**Work instructions:**
Across the listing below, how many lines include the word "checkbox"? The answer is that number, with nothing added.

**Provided data:**
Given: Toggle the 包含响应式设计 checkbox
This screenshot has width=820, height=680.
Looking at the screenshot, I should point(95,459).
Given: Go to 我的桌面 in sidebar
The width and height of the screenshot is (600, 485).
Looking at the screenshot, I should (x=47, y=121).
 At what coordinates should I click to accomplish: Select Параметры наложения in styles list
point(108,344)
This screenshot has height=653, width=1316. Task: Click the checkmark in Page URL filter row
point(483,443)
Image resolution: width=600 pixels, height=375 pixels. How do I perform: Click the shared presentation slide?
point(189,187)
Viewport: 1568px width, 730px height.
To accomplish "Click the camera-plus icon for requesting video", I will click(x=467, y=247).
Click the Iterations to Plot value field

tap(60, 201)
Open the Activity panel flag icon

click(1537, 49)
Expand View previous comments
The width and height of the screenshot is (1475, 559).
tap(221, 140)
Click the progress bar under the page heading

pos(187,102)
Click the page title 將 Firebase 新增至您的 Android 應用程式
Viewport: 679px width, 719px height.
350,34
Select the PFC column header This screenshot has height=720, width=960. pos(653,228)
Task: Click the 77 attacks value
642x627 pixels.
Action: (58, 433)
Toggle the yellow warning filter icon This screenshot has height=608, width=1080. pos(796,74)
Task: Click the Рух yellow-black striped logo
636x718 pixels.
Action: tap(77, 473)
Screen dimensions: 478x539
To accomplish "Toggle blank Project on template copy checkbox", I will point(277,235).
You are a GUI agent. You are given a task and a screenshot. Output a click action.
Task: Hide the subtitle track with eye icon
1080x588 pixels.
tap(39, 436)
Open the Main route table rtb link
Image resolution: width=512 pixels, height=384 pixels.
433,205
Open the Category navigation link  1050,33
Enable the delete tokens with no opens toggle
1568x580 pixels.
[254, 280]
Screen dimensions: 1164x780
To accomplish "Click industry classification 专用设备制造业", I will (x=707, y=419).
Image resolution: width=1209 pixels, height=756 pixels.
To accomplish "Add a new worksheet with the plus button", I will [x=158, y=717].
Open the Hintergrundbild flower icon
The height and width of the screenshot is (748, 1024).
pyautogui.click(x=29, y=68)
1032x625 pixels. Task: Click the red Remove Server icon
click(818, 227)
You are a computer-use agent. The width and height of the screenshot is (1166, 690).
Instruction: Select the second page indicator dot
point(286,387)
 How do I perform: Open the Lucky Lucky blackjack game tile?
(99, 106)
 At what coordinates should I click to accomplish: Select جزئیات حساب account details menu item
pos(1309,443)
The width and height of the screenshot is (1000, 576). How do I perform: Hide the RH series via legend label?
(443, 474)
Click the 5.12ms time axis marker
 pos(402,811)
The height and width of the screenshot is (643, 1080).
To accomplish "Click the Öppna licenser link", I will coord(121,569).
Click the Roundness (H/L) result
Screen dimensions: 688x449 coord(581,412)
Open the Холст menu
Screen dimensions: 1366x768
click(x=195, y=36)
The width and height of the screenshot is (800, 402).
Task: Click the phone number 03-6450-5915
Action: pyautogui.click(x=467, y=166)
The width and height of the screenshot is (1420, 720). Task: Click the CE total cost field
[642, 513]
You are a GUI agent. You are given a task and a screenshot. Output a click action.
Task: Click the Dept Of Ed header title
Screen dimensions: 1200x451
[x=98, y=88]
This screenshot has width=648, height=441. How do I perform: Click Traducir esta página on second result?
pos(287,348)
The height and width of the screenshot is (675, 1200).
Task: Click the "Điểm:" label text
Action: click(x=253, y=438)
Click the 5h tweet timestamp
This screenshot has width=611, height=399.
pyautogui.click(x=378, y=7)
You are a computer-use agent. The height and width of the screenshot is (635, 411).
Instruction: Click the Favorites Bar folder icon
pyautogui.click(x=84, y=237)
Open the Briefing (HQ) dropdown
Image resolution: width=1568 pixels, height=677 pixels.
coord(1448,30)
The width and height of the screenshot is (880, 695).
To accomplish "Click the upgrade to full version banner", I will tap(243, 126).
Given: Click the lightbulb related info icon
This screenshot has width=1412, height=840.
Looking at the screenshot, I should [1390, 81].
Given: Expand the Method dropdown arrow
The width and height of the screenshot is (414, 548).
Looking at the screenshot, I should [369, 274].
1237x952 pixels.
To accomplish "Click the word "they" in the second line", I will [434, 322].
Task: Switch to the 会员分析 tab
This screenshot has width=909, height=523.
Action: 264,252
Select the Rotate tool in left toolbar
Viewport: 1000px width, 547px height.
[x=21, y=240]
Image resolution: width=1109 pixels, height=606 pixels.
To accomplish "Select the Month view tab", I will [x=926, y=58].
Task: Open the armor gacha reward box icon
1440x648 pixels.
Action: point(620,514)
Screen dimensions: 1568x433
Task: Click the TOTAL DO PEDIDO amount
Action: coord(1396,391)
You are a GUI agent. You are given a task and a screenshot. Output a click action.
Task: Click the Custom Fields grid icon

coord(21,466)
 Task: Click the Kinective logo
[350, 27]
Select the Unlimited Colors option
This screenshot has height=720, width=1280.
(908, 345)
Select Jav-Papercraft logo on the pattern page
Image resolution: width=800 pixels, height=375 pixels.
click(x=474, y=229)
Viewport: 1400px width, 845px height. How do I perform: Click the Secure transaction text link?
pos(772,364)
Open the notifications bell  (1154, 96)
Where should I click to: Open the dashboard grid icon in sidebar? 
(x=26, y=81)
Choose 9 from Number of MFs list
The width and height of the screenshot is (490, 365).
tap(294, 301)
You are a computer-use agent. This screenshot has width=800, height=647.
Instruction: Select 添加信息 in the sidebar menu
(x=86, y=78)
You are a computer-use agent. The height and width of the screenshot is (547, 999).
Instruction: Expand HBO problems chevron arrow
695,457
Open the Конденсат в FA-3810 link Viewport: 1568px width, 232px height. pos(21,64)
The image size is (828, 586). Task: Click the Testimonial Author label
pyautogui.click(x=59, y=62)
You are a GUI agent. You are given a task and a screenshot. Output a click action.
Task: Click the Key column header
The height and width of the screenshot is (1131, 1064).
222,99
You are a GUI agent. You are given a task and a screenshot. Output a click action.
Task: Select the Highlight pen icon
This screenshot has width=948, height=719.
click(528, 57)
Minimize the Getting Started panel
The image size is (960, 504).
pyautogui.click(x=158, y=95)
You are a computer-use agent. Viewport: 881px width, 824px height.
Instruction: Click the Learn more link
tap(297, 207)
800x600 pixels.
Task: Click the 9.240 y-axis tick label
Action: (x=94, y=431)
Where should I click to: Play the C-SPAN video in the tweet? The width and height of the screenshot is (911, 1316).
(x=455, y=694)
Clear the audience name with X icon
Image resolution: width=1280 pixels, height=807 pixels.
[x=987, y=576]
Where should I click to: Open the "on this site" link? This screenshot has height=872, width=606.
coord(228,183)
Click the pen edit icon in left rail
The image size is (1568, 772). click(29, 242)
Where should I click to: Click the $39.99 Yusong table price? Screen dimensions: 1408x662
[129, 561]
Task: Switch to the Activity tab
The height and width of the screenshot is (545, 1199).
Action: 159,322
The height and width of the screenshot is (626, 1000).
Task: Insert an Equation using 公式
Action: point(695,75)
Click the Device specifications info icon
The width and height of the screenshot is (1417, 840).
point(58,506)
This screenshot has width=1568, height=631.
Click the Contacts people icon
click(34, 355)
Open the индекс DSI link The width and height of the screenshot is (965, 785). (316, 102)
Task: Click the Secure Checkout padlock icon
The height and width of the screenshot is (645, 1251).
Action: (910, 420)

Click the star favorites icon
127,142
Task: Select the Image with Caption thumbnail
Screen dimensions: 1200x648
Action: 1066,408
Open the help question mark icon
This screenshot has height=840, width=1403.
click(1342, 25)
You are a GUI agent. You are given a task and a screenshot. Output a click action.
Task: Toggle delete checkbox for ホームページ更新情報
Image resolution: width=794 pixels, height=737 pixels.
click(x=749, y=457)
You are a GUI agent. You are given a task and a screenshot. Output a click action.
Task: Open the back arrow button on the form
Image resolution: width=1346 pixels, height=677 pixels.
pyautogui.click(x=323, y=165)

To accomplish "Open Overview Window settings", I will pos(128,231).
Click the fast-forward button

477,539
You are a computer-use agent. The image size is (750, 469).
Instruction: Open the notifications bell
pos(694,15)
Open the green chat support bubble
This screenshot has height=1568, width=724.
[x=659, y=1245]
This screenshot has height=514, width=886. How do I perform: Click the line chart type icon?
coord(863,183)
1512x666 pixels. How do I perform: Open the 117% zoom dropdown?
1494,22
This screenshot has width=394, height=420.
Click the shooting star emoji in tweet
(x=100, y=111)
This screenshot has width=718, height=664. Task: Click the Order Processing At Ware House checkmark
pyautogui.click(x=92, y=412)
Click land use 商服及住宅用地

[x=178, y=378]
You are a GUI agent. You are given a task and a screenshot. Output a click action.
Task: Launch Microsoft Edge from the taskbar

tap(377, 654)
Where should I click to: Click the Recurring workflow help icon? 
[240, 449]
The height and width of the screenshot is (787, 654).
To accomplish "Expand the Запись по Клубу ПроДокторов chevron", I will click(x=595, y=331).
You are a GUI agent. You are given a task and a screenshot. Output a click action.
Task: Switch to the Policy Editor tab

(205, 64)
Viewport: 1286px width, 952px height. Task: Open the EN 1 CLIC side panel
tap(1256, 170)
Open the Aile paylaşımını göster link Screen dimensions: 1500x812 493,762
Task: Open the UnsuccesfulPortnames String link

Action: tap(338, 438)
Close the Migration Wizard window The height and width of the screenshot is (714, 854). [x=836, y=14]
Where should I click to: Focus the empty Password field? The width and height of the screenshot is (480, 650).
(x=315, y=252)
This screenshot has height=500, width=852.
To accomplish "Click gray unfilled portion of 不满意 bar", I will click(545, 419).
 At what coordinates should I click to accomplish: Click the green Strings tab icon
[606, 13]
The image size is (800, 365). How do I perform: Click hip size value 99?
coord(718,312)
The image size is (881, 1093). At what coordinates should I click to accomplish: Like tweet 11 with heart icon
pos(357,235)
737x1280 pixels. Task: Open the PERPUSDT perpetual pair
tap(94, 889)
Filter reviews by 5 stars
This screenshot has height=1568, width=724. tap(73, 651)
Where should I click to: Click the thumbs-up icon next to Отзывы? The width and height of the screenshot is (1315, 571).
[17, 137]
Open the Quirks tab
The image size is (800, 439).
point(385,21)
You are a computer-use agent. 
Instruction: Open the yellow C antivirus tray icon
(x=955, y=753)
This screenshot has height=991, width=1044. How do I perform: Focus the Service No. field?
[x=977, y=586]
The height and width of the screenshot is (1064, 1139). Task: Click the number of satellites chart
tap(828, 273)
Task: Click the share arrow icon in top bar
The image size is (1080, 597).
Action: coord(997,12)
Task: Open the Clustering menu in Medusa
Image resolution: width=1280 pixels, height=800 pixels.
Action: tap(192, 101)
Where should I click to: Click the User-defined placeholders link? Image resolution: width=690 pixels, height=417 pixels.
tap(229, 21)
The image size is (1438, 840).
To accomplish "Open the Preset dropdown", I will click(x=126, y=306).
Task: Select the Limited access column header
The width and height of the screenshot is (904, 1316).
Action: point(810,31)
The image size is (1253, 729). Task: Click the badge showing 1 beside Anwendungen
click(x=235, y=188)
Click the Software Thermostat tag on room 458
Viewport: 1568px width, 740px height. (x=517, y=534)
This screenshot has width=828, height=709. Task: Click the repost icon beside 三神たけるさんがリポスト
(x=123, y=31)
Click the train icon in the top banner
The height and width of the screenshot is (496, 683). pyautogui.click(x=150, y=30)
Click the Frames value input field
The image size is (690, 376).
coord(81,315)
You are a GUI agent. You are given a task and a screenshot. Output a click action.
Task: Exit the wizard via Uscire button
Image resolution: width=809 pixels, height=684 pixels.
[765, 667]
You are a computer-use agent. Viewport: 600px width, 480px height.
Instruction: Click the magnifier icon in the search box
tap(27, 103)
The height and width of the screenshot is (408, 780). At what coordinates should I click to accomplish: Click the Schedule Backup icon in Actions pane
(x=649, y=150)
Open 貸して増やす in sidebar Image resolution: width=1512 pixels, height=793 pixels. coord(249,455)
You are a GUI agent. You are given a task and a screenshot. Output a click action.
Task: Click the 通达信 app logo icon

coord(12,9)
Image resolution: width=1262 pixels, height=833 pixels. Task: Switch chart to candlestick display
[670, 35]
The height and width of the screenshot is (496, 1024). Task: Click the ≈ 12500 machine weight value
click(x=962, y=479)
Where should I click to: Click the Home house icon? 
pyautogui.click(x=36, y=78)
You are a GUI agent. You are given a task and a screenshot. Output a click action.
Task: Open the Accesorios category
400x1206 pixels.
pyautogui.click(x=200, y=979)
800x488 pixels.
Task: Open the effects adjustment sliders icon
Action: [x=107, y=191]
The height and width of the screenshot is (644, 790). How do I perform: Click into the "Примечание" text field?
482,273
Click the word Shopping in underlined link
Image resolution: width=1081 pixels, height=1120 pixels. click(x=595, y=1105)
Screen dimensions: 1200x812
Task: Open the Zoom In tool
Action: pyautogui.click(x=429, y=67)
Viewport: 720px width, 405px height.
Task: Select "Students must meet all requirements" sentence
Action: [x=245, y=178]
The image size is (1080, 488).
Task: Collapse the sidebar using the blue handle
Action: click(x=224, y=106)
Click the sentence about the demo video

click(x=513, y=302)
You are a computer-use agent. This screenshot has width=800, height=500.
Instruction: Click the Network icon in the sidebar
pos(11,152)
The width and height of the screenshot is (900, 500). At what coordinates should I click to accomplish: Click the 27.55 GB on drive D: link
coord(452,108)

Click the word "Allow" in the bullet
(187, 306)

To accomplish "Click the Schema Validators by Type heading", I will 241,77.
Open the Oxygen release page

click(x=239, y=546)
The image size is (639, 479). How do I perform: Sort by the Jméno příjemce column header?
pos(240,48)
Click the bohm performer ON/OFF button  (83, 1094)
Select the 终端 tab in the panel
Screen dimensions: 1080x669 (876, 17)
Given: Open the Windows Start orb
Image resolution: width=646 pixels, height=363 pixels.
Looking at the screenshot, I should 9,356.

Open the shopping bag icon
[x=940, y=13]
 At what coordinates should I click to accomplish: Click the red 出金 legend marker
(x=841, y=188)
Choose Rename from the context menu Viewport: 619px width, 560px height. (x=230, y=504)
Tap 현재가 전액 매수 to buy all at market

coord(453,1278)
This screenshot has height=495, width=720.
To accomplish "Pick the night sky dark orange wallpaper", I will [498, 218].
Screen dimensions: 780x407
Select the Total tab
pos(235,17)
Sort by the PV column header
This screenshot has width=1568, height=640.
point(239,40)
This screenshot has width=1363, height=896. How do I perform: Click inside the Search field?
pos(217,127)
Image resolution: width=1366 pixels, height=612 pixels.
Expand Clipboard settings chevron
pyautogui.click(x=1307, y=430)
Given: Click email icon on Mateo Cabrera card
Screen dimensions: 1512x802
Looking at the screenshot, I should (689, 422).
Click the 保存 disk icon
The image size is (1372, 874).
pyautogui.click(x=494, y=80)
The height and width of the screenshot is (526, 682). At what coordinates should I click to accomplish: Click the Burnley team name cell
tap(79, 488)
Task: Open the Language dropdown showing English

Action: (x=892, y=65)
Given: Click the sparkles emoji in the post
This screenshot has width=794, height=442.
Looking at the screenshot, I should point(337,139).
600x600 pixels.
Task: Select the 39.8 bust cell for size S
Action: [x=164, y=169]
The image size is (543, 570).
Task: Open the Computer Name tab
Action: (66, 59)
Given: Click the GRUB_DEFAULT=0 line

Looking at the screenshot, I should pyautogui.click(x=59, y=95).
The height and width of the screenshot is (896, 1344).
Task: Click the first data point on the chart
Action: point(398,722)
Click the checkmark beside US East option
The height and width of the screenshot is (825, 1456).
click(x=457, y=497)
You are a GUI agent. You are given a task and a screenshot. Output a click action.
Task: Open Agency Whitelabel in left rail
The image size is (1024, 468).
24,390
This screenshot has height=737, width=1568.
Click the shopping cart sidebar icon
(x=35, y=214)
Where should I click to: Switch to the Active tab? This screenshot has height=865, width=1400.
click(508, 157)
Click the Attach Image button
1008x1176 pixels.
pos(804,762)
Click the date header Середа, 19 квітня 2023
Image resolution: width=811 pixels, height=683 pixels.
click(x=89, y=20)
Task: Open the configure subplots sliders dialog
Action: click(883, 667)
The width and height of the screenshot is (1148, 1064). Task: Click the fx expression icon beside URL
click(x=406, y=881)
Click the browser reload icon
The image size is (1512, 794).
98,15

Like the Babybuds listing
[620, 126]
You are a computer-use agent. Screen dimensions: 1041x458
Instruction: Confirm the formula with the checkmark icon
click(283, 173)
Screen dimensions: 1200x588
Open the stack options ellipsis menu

**Completed exercise:**
3